Dernière ligne droite avant que l’on puisse enrober les semences de betteraves avec la flupyradifurone. Le texte issu de la commission mixte paritaire (CMP) a été adopté le 20 juillet à l’Assemblée nationale (296 voix pour, 224 voix contre et 41 abstentions), où les débats ont été houleux. Motion de rejet préalable, rappels au règlement, suspensions de séance et demandes de scrutin public… les opposants ont multiplié les procédures pour retarder l’adoption du texte.

La loi a achevé son parcours parlementaire le 21 juillet au Sénat dans une ambiance plus calme (214 voix pour, 111 voix contre et 20 abstentions).

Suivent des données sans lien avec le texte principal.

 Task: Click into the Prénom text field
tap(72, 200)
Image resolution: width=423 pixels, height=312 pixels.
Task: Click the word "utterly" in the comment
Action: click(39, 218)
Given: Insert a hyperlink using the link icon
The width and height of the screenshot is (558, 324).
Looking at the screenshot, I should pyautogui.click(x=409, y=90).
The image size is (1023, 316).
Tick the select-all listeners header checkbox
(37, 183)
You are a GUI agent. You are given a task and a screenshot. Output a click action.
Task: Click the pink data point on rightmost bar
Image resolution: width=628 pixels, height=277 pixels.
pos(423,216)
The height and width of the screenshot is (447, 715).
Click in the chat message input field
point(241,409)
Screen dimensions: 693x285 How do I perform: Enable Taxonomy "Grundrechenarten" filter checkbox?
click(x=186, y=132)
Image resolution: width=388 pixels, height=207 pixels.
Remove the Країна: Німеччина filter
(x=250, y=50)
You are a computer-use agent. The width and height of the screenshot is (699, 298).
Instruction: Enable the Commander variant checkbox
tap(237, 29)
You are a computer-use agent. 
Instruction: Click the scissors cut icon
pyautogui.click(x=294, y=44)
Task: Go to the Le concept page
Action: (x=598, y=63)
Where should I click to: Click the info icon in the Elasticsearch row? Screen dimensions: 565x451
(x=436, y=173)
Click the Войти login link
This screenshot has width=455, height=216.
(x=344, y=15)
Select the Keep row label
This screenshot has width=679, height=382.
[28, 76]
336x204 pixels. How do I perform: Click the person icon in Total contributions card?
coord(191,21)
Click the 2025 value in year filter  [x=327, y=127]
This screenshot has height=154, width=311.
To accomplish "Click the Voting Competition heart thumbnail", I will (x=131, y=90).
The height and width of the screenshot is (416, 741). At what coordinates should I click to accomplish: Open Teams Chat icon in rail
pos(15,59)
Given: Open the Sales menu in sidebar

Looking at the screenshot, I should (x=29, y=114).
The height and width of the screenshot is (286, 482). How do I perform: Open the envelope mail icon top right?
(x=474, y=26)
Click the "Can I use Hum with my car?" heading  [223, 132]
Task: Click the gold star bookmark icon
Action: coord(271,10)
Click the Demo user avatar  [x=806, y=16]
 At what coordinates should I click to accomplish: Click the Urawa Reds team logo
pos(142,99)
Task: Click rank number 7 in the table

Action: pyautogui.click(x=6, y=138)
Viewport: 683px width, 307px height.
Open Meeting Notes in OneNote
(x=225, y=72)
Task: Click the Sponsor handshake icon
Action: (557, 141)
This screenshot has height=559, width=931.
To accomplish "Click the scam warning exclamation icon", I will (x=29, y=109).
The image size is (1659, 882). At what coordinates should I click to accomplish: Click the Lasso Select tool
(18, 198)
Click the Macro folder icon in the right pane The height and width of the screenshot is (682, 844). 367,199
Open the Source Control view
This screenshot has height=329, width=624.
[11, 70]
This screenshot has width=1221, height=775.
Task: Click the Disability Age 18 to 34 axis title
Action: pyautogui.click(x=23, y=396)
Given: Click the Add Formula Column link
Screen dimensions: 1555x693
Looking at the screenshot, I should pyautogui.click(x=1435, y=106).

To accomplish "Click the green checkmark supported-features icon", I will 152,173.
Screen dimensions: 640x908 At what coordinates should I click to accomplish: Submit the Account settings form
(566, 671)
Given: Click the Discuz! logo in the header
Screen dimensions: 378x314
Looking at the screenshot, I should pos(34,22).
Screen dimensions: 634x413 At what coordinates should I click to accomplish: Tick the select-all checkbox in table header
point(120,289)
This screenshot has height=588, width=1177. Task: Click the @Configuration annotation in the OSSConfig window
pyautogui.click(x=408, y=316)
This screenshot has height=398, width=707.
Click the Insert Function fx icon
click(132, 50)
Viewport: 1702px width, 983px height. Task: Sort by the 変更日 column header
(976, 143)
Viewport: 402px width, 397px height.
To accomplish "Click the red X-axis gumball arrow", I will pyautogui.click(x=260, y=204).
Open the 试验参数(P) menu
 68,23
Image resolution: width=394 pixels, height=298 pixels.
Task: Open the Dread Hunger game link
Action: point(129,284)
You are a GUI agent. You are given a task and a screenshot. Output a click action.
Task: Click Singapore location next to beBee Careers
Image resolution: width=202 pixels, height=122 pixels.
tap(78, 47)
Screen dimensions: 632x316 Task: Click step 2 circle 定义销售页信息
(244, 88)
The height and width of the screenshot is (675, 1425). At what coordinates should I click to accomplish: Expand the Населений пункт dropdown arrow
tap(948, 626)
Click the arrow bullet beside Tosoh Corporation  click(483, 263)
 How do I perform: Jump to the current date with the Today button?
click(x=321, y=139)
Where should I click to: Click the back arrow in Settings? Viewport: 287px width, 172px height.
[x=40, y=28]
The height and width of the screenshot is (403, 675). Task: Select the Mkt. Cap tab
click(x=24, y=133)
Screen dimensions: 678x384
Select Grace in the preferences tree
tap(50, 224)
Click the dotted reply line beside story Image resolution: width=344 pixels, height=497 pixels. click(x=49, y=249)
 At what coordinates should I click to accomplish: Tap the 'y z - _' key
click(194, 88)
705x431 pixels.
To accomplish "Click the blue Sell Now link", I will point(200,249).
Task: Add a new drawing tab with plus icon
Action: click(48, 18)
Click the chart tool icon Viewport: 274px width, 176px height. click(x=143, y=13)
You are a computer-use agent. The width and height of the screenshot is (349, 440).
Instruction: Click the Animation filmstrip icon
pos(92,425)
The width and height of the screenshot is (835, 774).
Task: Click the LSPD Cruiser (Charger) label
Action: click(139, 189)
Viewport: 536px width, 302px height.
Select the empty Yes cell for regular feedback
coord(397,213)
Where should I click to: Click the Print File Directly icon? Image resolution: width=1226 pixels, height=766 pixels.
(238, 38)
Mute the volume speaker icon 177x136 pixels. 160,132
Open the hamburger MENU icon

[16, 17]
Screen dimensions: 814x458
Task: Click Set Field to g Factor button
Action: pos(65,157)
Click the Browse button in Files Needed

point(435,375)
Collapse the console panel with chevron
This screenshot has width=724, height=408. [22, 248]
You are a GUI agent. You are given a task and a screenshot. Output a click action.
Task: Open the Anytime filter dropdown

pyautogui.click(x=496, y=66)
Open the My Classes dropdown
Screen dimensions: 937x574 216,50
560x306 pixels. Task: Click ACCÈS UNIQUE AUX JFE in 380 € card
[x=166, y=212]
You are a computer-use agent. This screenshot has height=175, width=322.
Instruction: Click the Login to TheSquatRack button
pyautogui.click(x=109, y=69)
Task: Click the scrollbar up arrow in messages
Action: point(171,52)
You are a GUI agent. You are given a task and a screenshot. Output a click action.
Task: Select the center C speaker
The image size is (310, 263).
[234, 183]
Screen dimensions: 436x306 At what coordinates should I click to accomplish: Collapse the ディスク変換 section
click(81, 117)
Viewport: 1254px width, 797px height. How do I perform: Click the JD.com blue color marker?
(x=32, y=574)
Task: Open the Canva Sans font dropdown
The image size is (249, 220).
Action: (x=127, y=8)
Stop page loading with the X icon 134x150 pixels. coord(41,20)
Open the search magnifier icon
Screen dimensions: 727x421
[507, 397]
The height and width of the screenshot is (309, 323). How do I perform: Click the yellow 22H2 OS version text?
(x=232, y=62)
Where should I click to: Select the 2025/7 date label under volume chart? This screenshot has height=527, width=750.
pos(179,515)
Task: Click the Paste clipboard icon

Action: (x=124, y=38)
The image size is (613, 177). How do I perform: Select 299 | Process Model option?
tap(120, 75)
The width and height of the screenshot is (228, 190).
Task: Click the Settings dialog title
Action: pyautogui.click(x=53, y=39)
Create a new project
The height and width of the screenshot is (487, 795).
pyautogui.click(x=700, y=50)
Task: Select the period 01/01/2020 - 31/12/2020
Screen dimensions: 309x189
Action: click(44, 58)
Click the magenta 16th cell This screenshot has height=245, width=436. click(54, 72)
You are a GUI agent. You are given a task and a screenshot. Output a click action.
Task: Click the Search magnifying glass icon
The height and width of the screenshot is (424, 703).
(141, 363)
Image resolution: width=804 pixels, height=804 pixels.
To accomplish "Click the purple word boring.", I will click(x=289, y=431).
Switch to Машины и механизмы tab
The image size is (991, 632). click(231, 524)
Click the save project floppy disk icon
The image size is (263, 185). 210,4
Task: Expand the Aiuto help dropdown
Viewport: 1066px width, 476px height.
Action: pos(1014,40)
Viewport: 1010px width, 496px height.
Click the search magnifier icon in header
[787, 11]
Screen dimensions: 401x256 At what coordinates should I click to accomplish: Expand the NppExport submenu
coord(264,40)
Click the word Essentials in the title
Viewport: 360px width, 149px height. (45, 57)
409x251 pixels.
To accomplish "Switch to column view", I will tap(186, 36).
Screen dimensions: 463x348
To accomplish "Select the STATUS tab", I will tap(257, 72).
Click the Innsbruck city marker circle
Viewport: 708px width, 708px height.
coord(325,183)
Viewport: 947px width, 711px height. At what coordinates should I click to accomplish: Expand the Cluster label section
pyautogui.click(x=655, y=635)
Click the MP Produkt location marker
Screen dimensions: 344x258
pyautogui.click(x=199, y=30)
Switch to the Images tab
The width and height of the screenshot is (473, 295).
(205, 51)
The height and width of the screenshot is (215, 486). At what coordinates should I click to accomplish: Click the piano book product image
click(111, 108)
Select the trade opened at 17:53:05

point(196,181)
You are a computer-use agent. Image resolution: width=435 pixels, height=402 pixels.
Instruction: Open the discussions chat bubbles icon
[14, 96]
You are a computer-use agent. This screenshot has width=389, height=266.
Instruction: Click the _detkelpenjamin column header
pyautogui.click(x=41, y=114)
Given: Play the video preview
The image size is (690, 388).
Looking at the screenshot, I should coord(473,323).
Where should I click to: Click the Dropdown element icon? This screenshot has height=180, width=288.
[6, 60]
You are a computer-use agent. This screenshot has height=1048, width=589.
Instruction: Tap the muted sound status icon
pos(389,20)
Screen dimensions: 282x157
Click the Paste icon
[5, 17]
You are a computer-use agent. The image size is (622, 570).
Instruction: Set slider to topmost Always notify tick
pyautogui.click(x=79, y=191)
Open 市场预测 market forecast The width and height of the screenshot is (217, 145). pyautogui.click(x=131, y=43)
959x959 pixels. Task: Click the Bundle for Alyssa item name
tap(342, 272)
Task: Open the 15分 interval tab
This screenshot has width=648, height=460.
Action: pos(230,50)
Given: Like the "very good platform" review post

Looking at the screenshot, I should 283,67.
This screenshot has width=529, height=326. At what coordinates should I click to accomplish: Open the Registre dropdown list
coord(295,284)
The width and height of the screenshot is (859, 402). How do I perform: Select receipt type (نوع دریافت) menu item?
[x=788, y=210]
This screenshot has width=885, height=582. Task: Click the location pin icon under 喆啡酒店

Contrairement à la loi Duplomb, présentée l’été dernier, cette nouvelle loi cantonne l’acétamipride aux petites productions (noisettes, cerises et pommes), excluant ainsi la betterave et ses quelque 400 000 hectares. « L’utilisation de l’acétamipride a été retirée, sinon le texte ne serait pas passé, mais on peut utiliser la flupyradifurone autorisée dans l’Union européenne, c’est une belle avancée pour les betteraviers français », a déclaré le président de la CGB, Franck Sander, dans les Dernières Nouvelles d’Alsace, le 22 juillet.

Insoumis et écologistes saisissent le Conseil constitutionnel

L’ultime étape est la validation par le Conseil constitutionnel, qui a été saisi le 24 juillet par les députés de la France Insoumise et les Écologistes. Les neuf Sages disposent d’un délai d’un mois pour répondre. Le texte sera ensuite promulgué par le président de la République et publié au Journal officiel vers la fin du mois d’août. Mais avant que l’on puisse trouver des semences traitées, il faudra que l’Agence de sécurité sanitaire (Anses) se soit prononcée pour autoriser la flupyradifurone.

Désormais, c’est l’Anses qui décide

Le sujet n’est donc désormais plus politique, mais uniquement scientifique. Ce sera à l’Anses de décider. Et le ministère de l’Agriculture de décrypter le processus de décision : « La ministre, le maximum qu’elle pourra faire, c’est poser une question à l’Anses : considérez-vous que les conditions sont réunies pour déroger à l’interdiction de l’acétamipride ? (NDLR : ou de la flupyradifurone) ».

L’Anses aura deux mois pour y répondre. « Si elle dit non, on ne déroge pas, c’est l’interdiction qui s’applique ; si elle ne répond pas, on ne déroge pas. Si elle dit oui, un demandeur pourra demander une AMM ou, en l’absence d’AMM, une dérogation de 120 jours ». Activable dans les trois ans après la promulgation de la loi, la dérogation est valable un an, renouvelable une fois.

Les planteurs français pourront-ils semer des betteraves protégées en 2027, comme le font déjà leurs homologues allemands, belges, polonais, autrichiens ou encore danois ? Si l’Anses rend un avis favorable dès l’automne, les semenciers pourraient disposer du temps nécessaire pour préparer des semences traitées à la flupyradifurone en vue des semis de 2027. Dans le cas contraire, cette échéance deviendrait difficile à tenir.